David DeJesus’ Walk on Water Act
By R.J. Anderson //
Few major league hitters have been hotter over the past 30 days than David DeJesus. The Royals’ outfielder is hitting .442/.500/.611 during that time, with a walk-to-strikeout ratio just under 1.00 and a .500 BABIP. He’s right next to Aubrey Huff, Josh Hamilton, and Robinson Cano for the title of best performer of the past month.
For the season DeJesus is now batting .325/.394/.482; a career best line for the 30-year-old and a well-timed one at that. The trade deadline is a little over a month away. With contenders looking to stock their shelves for a playoff run, DeJesus’ name is bound to pop up more than normal. That’s especially true for clubs like the Atlanta Braves, who could not only use another outfielder, but a top-of-the-lineup bat too. Of course, whether the Royals choose to trade DeJesus is up in the air. They have some internal replacements and it seems like an obvious opportunity to make a deal, yet none of that has really stopped them from doing the unexpected.
DeJesus’ seasonal BABIP is a career high, which suggests that he’s not going to continue getting hits at this pace. He’s not hitting for much additional power either (his ISO – slugging percentage minus batting average – is nearly identical to previous years) so most of these extra hits have been singles. He’s not even walking that much more than normal (a whisker shy of 10%), although he is striking out at a career-low rate, but just barely (a little less than 14%).
DeJesus has always been a consistent hitter; batting at least .285 every season but one since breaking into the majors in 2003. He’s also racked up at least double-digit homers each of the past two seasons and stolen a few bags here and there too.

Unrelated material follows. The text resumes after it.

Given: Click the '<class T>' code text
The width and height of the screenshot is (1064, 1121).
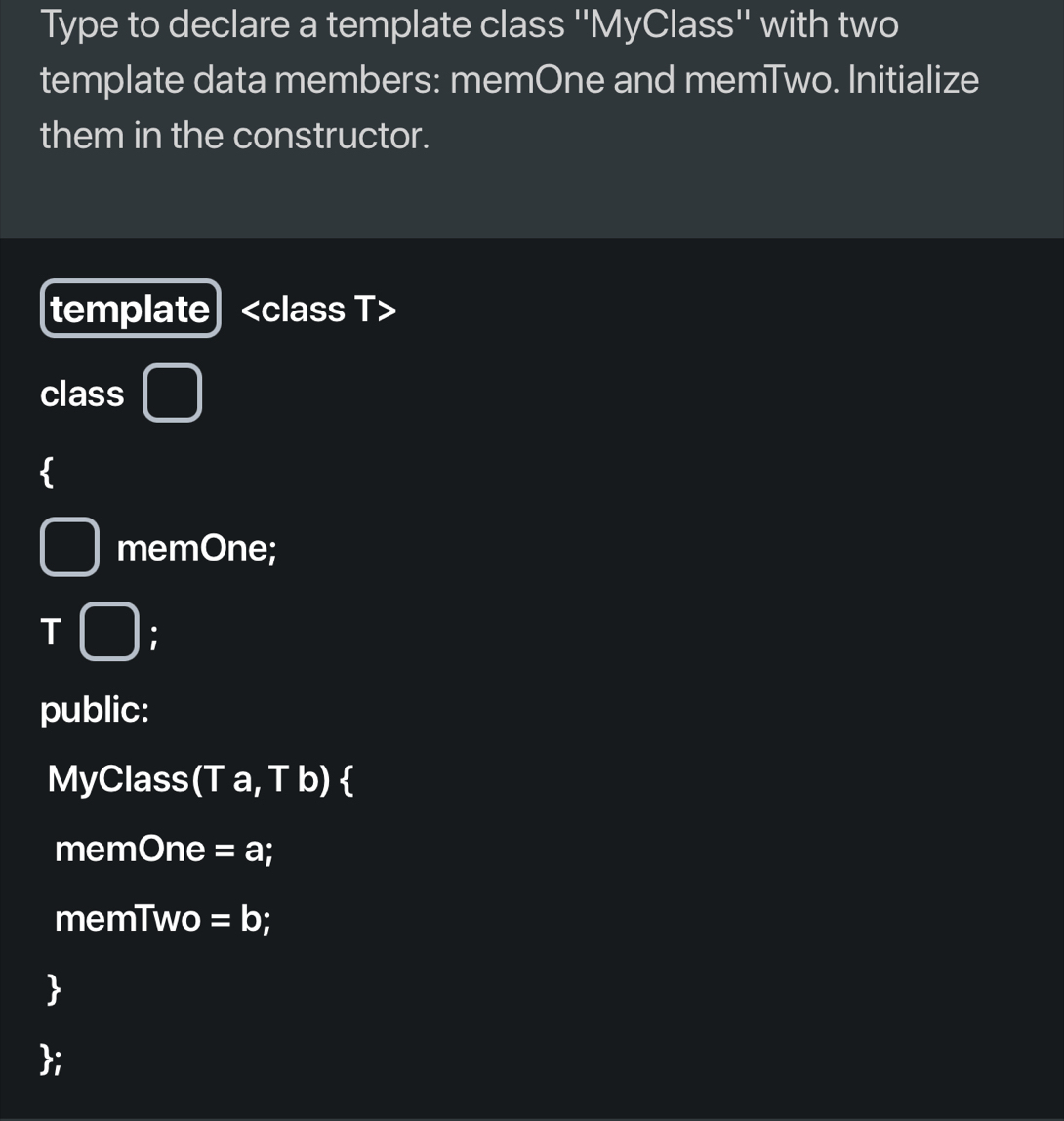Looking at the screenshot, I should (x=318, y=310).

While that consistency helps, DeJesus’ overall average package isn’t all that exciting for standard 12-team leagues; that most fantasy leagues don’t count defense creates an even bigger gap between his real-life value (substantial) and fantasy value. If you own DeJesus, consider selling high. His numbers stand a good chance of regressing, and the added risk of being him traded to the National League makes it a good time to cash in.